Stored data
* start *
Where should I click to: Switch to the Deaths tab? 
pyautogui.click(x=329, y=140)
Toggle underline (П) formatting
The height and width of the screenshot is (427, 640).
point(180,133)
* end *
Swap "formatting" for "style" throughout all the rows above, and write the rows out again with nothing else changed.

Where should I click to: Switch to the Deaths tab? 
pyautogui.click(x=329, y=140)
Toggle underline (П) style
The height and width of the screenshot is (427, 640).
point(180,133)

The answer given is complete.